### What is being asked
Repeat all the data below with "Watchlist" changed to "Portfolio" and nothing else altered.

### Data records
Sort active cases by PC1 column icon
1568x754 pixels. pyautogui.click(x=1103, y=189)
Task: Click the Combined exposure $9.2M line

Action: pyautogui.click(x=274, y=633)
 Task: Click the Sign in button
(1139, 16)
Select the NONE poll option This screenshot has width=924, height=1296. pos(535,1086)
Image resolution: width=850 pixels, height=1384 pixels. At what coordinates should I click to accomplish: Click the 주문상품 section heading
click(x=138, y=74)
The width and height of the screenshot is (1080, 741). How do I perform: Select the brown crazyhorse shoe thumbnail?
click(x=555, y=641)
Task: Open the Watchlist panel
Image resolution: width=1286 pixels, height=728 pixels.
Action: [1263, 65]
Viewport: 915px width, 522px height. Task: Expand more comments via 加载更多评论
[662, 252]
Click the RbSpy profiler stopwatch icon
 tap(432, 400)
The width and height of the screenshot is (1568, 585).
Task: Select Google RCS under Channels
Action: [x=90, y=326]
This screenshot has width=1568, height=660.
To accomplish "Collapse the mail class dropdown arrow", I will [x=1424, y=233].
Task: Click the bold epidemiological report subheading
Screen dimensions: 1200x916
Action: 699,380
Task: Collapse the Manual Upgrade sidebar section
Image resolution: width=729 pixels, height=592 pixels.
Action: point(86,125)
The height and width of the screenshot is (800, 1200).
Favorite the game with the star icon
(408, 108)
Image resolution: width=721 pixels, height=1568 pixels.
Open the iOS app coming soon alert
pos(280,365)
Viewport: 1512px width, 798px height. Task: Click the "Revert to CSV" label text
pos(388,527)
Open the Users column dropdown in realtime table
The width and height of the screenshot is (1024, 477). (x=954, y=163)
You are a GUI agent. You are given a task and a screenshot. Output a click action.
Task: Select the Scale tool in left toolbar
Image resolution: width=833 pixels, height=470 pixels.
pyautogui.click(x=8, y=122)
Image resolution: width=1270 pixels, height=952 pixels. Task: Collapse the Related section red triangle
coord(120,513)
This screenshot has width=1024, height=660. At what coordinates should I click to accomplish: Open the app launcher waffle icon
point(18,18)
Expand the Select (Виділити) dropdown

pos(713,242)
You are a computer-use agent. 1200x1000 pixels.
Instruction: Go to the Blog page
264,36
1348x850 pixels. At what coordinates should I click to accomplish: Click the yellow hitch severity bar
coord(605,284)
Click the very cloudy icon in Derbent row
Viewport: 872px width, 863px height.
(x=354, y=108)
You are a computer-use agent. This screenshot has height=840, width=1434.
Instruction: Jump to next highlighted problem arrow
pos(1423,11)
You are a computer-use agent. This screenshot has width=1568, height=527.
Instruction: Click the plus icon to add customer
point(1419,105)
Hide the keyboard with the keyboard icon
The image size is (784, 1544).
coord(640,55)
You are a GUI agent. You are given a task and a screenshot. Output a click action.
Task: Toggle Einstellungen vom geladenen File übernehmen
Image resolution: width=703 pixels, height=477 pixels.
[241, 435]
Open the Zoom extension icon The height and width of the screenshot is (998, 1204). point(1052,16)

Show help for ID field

### Result of this task
Sort active cases by PC1 column icon
1568x754 pixels. pyautogui.click(x=1103, y=189)
Task: Click the Combined exposure $9.2M line

Action: pyautogui.click(x=274, y=633)
 Task: Click the Sign in button
(1139, 16)
Select the NONE poll option This screenshot has width=924, height=1296. pos(535,1086)
Image resolution: width=850 pixels, height=1384 pixels. At what coordinates should I click to accomplish: Click the 주문상품 section heading
click(x=138, y=74)
The width and height of the screenshot is (1080, 741). How do I perform: Select the brown crazyhorse shoe thumbnail?
click(x=555, y=641)
Task: Open the Portfolio panel
Image resolution: width=1286 pixels, height=728 pixels.
Action: [1263, 65]
Viewport: 915px width, 522px height. Task: Expand more comments via 加载更多评论
[662, 252]
Click the RbSpy profiler stopwatch icon
 tap(432, 400)
The width and height of the screenshot is (1568, 585).
Task: Select Google RCS under Channels
Action: [x=90, y=326]
This screenshot has width=1568, height=660.
To accomplish "Collapse the mail class dropdown arrow", I will [x=1424, y=233].
Task: Click the bold epidemiological report subheading
Screen dimensions: 1200x916
Action: 699,380
Task: Collapse the Manual Upgrade sidebar section
Image resolution: width=729 pixels, height=592 pixels.
Action: point(86,125)
The height and width of the screenshot is (800, 1200).
Favorite the game with the star icon
(408, 108)
Image resolution: width=721 pixels, height=1568 pixels.
Open the iOS app coming soon alert
pos(280,365)
Viewport: 1512px width, 798px height. Task: Click the "Revert to CSV" label text
pos(388,527)
Open the Users column dropdown in realtime table
The width and height of the screenshot is (1024, 477). (x=954, y=163)
You are a GUI agent. You are given a task and a screenshot. Output a click action.
Task: Select the Scale tool in left toolbar
Image resolution: width=833 pixels, height=470 pixels.
pyautogui.click(x=8, y=122)
Image resolution: width=1270 pixels, height=952 pixels. Task: Collapse the Related section red triangle
coord(120,513)
This screenshot has width=1024, height=660. At what coordinates should I click to accomplish: Open the app launcher waffle icon
point(18,18)
Expand the Select (Виділити) dropdown

pos(713,242)
You are a computer-use agent. 1200x1000 pixels.
Instruction: Go to the Blog page
264,36
1348x850 pixels. At what coordinates should I click to accomplish: Click the yellow hitch severity bar
coord(605,284)
Click the very cloudy icon in Derbent row
Viewport: 872px width, 863px height.
(x=354, y=108)
You are a computer-use agent. This screenshot has height=840, width=1434.
Instruction: Jump to next highlighted problem arrow
pos(1423,11)
You are a computer-use agent. This screenshot has width=1568, height=527.
Instruction: Click the plus icon to add customer
point(1419,105)
Hide the keyboard with the keyboard icon
The image size is (784, 1544).
coord(640,55)
You are a GUI agent. You are given a task and a screenshot. Output a click action.
Task: Toggle Einstellungen vom geladenen File übernehmen
Image resolution: width=703 pixels, height=477 pixels.
[241, 435]
Open the Zoom extension icon The height and width of the screenshot is (998, 1204). point(1052,16)

Show help for ID field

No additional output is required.